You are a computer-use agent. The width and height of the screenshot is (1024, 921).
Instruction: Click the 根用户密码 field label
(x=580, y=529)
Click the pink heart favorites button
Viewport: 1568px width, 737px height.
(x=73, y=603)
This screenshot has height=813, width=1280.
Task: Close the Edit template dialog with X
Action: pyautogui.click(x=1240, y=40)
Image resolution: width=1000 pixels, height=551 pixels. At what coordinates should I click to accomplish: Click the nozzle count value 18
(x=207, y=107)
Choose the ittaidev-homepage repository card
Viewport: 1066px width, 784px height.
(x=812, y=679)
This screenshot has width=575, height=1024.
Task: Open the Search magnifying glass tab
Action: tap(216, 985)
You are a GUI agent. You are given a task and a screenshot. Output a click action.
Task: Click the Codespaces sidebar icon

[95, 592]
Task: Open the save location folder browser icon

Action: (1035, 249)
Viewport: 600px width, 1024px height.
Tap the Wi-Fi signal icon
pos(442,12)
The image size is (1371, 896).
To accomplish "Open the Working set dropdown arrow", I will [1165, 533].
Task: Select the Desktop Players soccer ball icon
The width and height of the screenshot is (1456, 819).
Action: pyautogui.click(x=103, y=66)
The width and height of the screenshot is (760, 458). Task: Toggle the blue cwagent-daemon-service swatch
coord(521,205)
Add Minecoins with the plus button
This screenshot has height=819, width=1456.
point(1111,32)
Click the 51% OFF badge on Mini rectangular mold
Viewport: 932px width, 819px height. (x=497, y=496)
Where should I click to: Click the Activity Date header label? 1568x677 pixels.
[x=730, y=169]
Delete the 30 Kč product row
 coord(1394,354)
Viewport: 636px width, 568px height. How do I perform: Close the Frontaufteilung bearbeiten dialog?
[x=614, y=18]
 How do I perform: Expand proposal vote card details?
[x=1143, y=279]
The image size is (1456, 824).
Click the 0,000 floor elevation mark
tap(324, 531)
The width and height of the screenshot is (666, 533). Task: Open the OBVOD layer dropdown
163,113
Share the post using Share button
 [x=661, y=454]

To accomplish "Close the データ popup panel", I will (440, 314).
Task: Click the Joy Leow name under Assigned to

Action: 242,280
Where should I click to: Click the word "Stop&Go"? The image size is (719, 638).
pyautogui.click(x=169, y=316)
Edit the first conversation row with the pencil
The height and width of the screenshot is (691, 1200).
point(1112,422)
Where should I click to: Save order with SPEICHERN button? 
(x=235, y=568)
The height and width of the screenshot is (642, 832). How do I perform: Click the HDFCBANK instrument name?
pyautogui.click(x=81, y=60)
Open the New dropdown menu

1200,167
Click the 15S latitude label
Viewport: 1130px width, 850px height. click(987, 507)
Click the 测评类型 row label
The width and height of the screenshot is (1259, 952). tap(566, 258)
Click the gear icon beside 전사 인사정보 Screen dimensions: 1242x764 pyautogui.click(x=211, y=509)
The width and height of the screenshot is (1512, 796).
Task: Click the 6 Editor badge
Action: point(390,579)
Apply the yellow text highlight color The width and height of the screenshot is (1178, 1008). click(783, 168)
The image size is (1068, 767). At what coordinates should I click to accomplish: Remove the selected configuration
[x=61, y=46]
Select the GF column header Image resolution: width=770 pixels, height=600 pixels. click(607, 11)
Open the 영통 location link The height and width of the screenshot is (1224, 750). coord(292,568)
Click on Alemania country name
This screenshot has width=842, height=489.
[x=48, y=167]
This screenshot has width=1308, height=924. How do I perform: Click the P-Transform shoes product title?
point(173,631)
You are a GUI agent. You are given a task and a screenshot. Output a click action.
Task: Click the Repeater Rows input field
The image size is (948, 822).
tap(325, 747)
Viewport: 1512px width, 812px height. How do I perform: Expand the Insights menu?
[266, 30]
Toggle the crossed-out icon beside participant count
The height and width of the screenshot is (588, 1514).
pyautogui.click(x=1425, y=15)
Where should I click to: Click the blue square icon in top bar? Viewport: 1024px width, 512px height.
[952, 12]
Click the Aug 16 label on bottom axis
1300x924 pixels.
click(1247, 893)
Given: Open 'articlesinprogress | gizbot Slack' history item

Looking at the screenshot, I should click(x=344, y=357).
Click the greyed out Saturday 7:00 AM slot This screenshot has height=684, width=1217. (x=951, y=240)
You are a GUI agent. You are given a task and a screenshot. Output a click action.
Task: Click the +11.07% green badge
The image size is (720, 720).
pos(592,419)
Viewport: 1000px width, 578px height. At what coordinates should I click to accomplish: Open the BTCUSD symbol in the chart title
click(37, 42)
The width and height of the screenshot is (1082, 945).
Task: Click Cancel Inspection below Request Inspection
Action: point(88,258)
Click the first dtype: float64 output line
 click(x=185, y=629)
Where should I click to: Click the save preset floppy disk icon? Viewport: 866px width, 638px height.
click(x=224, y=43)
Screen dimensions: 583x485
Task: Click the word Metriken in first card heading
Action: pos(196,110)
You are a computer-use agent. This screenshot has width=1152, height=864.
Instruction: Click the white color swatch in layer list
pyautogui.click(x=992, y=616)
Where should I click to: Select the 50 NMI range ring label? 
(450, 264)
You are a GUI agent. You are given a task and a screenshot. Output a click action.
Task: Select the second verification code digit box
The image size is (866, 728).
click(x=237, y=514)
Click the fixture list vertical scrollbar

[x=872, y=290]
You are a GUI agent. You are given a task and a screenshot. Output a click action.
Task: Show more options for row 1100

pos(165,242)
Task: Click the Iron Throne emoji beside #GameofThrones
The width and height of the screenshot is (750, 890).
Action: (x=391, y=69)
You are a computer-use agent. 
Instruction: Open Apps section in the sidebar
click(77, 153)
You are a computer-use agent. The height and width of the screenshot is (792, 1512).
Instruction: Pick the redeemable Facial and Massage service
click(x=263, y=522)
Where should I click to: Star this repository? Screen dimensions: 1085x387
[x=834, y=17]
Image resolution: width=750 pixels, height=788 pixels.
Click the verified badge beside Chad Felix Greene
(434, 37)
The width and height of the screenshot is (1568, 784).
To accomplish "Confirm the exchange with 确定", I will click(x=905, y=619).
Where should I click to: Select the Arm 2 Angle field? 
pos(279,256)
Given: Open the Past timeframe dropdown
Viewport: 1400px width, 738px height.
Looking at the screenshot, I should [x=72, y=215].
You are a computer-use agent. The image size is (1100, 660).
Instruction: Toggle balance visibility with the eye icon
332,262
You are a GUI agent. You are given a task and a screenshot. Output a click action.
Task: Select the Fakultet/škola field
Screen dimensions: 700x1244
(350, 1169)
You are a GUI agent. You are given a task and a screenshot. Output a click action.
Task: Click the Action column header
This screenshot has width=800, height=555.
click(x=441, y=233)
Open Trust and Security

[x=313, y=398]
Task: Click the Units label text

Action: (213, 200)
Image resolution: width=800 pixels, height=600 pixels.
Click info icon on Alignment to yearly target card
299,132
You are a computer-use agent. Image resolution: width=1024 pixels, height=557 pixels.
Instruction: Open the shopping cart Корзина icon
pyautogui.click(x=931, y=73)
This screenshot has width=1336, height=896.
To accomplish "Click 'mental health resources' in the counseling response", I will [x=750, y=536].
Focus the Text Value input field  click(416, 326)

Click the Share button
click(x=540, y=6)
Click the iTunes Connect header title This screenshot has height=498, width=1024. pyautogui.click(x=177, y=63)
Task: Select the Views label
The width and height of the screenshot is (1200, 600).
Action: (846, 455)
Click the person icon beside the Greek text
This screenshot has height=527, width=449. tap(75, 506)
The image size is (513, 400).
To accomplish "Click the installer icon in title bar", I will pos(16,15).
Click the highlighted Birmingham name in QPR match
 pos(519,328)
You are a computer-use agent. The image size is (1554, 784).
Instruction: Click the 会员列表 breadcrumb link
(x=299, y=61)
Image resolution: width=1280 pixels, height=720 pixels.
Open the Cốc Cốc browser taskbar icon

··········

§ **Task to carry out**
In the listing, return each line containing the string "column".

§ **Answer space**
Select the GF column header Image resolution: width=770 pixels, height=600 pixels. click(607, 11)
Task: Click the Action column header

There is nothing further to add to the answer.